WHAT YOU SHOULD DO
Give the stretch of the records from the line containing "This screenshot has height=546, width=1183." through the line containing "the 24개월약정시 column" as a Markdown table with the columns Row and Line, omitting blank lines. Leave the pictures out of the table.

EXERCISE MATERIAL
--- Start ---

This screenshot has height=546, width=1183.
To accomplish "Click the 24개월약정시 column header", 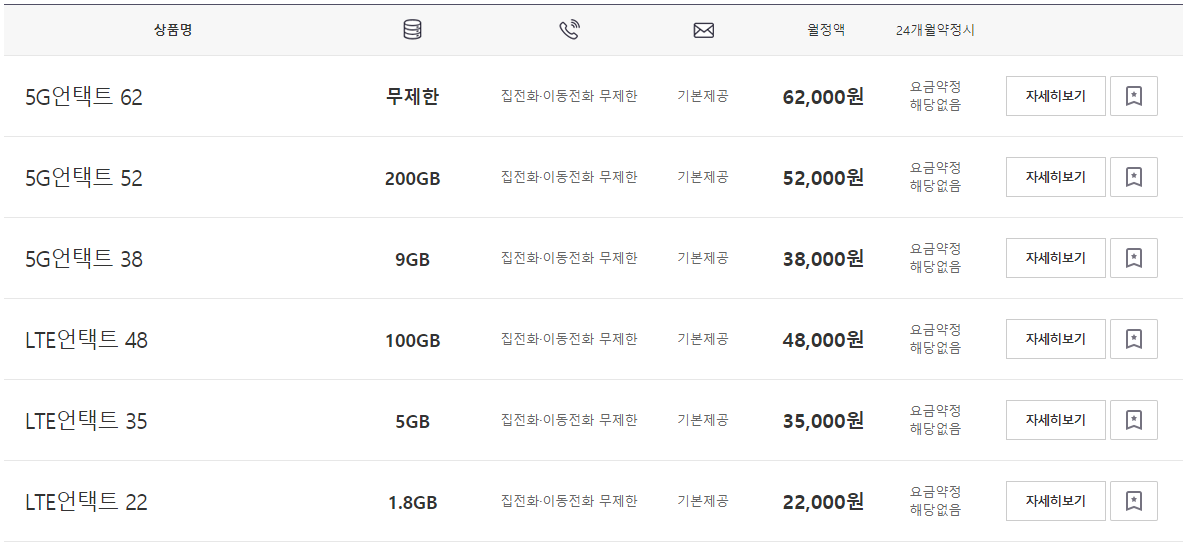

--- End ---
--- Start ---

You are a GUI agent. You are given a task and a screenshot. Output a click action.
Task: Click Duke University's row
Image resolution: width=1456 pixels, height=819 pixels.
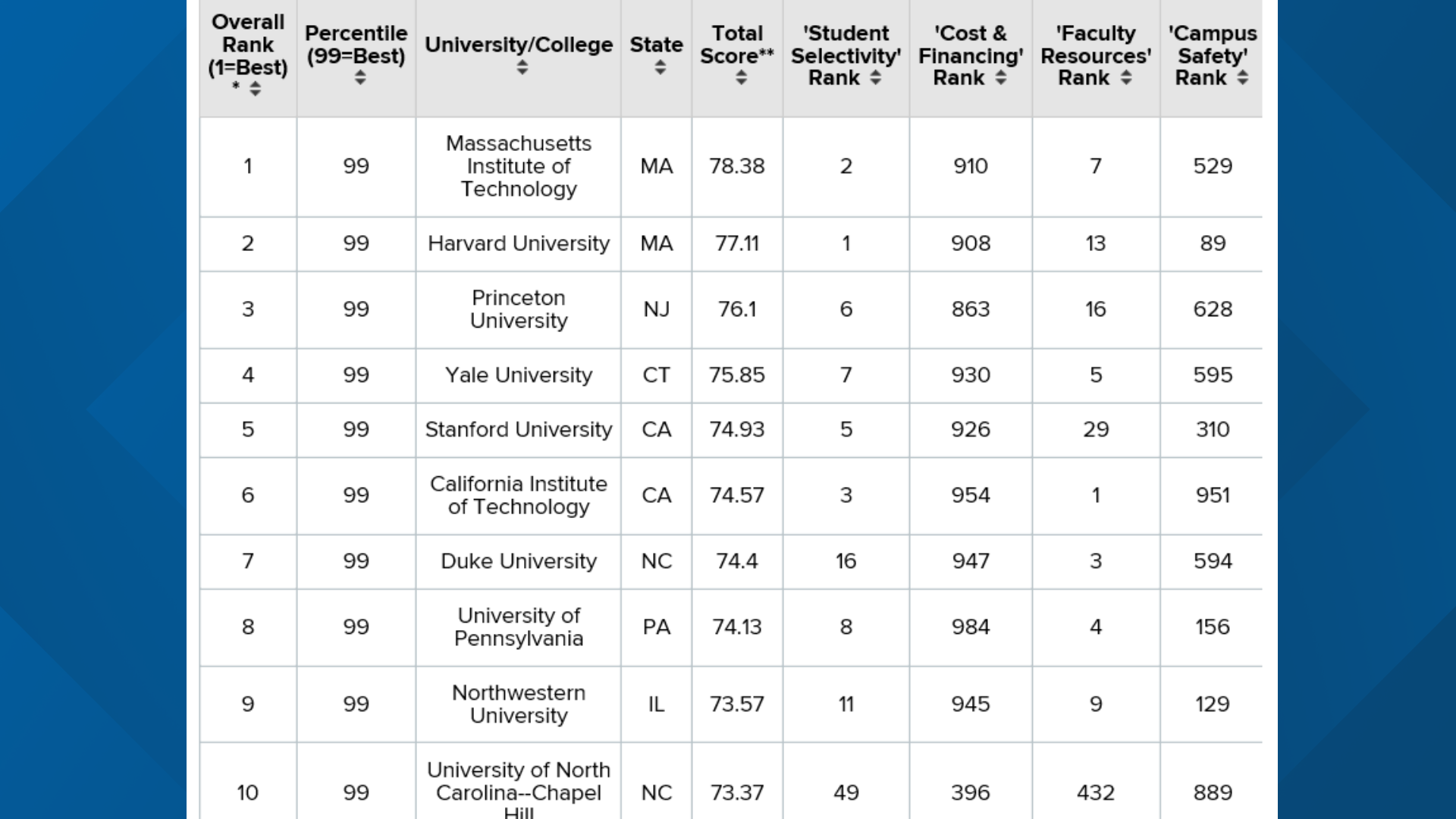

--- End ---
--- Start ---

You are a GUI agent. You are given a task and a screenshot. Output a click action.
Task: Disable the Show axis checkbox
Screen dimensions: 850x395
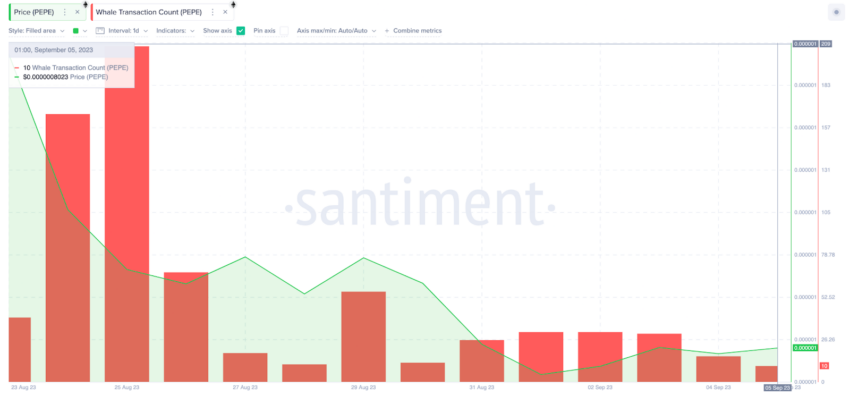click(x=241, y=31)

--- End ---

OUTPUT
| Row | Line |
|---|---|
| 1 | This screenshot has height=546, width=1183. |
| 2 | To accomplish "Click the 24개월약정시 column header",  |